Although Carlson was the first to enter the training program, she was not the first to graduate. Mary L. Anderson, an African-American who graduated from Prairie View A&M University in Texas with a BS in Civil Engineering, was the first. When she was offered the opportunity, she wasn’t sure. “I guess it was the chance to travel and the possibility of pursuing an advanced degree if I wanted it that finally sold me on the program.” Her three older brothers also had received engineering degrees from the university, but went into mechanical, electrical, and aerospace engineering. She joked that she went into civil engineering “to defend myself.”

Changing Times

In June 1950, 60 women met at The Cooper’s Union Surveying Camp in Ringwood, New Jersey, to found SWE. Its 65th anniversary publication in 2015 explained, “SWE challenged public stereotypes concerning women’s roles and technical abilities.”

Today, SWE has 42,000 members, but notes that 30 percent “of women who have left the engineering profession cite organizational climate as the reason.” An article in SWE’s magazine on State of Women in Engineering 2020, described how women engineers experience the “insidious discriminatory treatment” that has no legal consequences. “Examples include male bosses who minimize women’s accomplishments, interrupt when women talk, create barriers to opportunities and mentorships, omit women from high-impact project teams, and subject women to harsher scrutiny than their male colleagues ... In fact, a lingo has even sprouted up to identify the problem with phrases such as women being ‘man-terrupted’ while they’re talking at a meeting, and having an idea ‘bro-priated’ (‘bro’ being shorthand for men).” To borrow language from “Betty, Girl Engineer,” they were Plumb Bobbed.

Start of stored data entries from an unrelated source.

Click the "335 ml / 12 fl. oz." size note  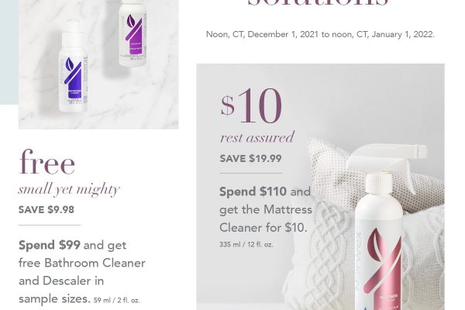[x=246, y=245]
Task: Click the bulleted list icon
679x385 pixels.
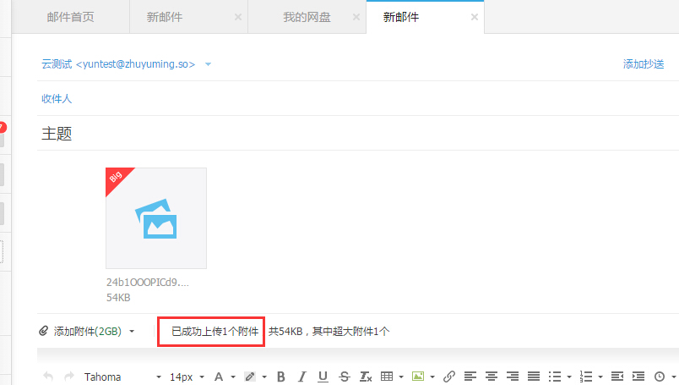Action: coord(555,377)
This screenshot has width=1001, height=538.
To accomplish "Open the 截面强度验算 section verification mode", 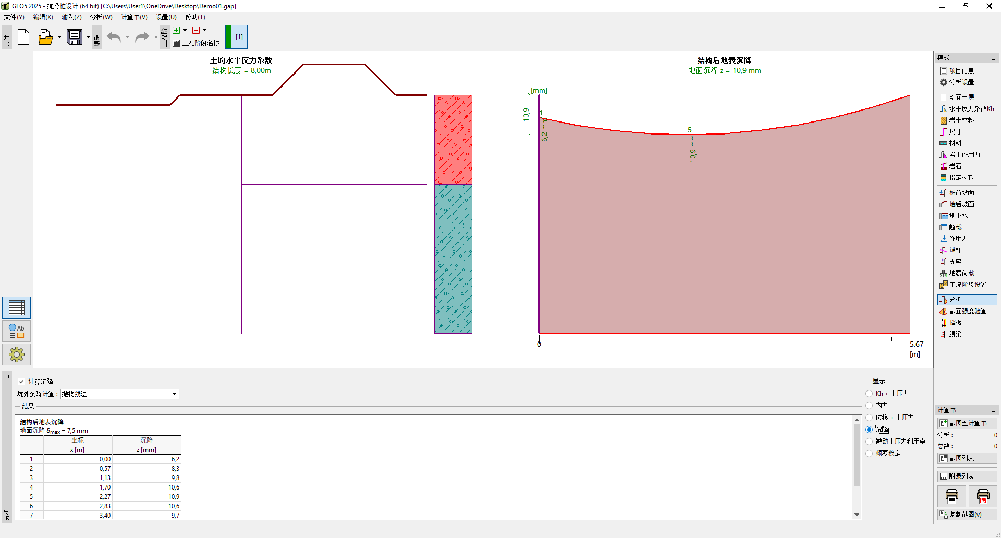I will click(x=967, y=311).
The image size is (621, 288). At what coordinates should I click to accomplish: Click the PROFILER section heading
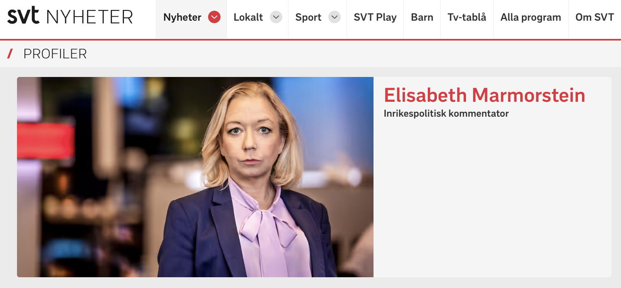(55, 54)
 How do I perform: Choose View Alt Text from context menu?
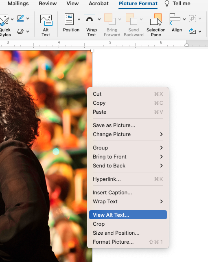(128, 215)
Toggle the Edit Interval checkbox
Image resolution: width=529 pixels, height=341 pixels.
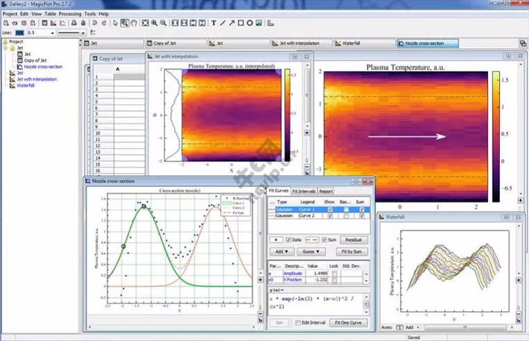coord(298,322)
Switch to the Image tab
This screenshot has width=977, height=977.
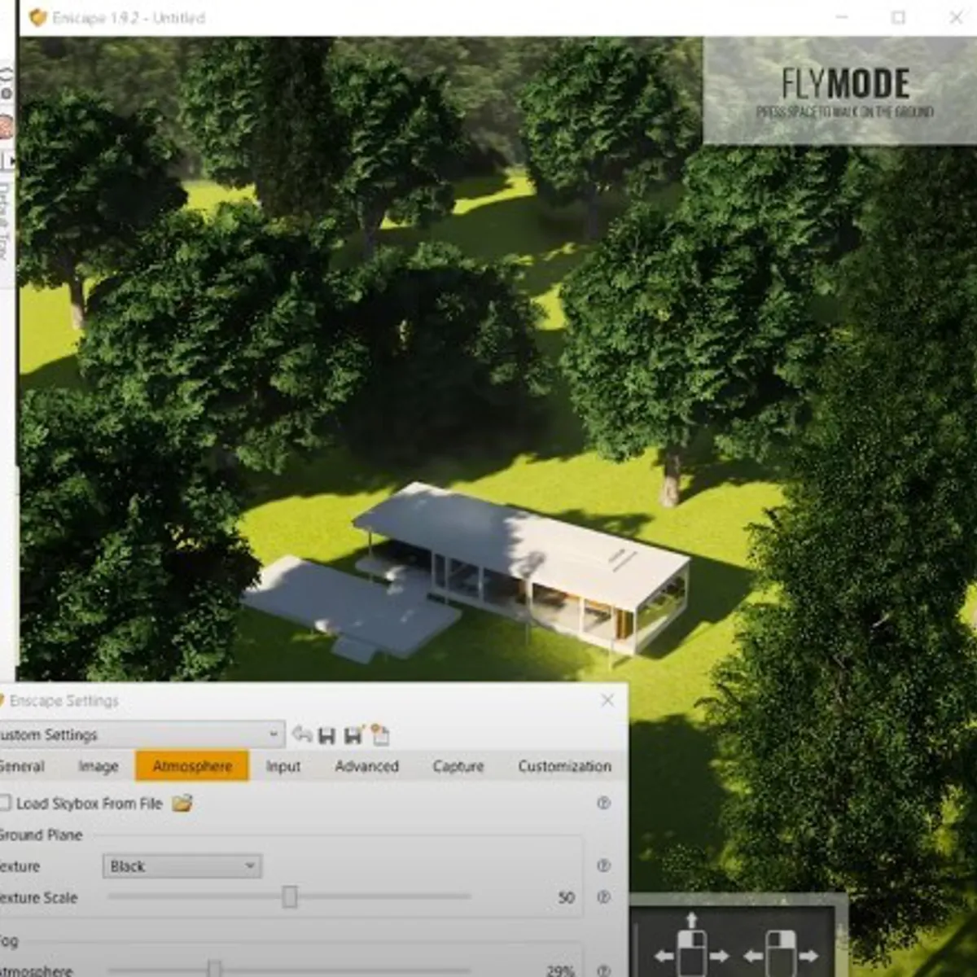pyautogui.click(x=99, y=766)
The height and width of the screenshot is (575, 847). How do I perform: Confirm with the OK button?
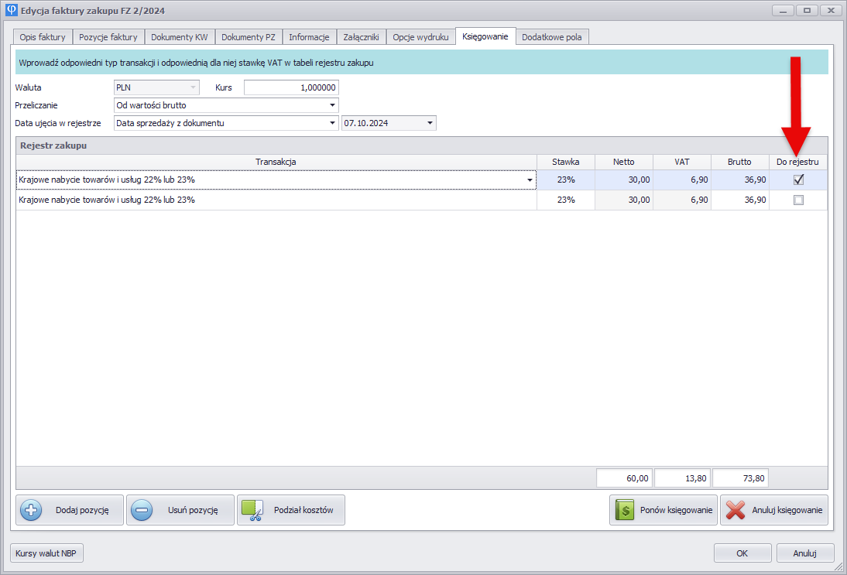pyautogui.click(x=742, y=553)
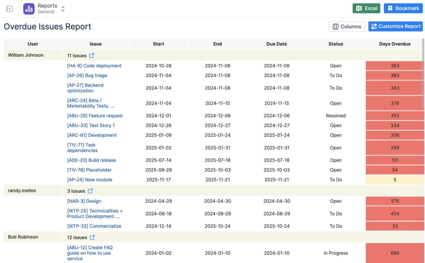Open the purple Reports app icon

(29, 9)
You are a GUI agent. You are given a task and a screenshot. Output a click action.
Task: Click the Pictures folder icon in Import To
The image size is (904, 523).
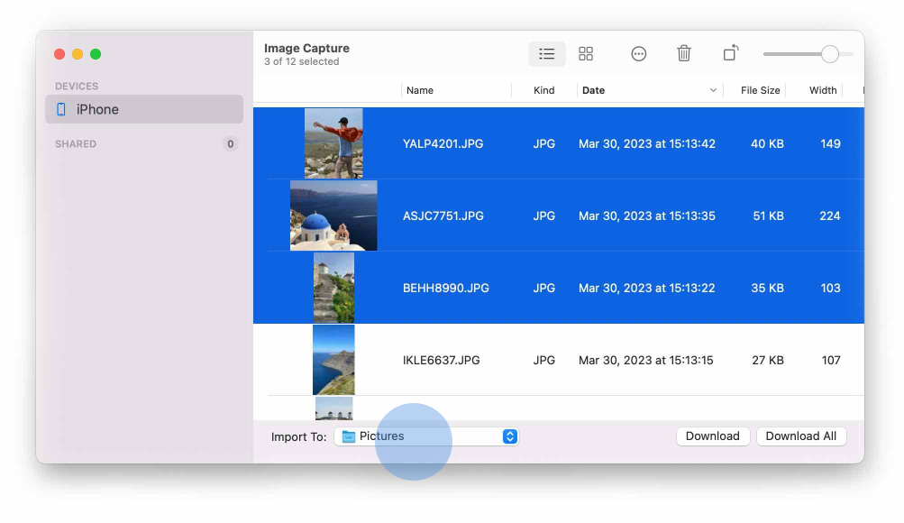pyautogui.click(x=351, y=436)
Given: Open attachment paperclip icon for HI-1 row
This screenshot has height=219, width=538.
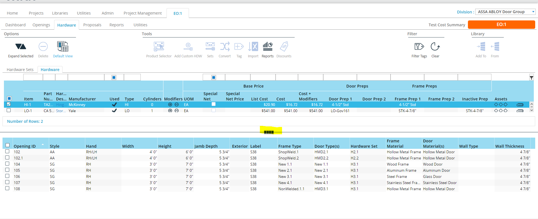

Today, engineering remains the largest percentage of FHWA’s workforce, around 35 percent of about 2,700 employees. FHWA had 964 engineers at the end of 2020, including 216 women (22.4 percent). An additional 91 employees are classified as engineering/surveying technicians, including 6 women (6.6 percent). In addition, women fill many of FHWA’s leadership positions, including Associate Administrators, Office Directors, Division Administrators, Directors of Field Services and Federal Lands Highway Divisions, and recent Administrators and Deputy Administrators, such as Stephanie Pollack, today’s Acting Administrator.

I don’t recall watching “Betty, Girl Engineer” at the time, but I would have been 9 years old when NBC broadcast it. I hope 9-year old Ricky will be forgiven if on April 11, 1956, he didn’t know that Doyle Hobbs was on the wrong side of history.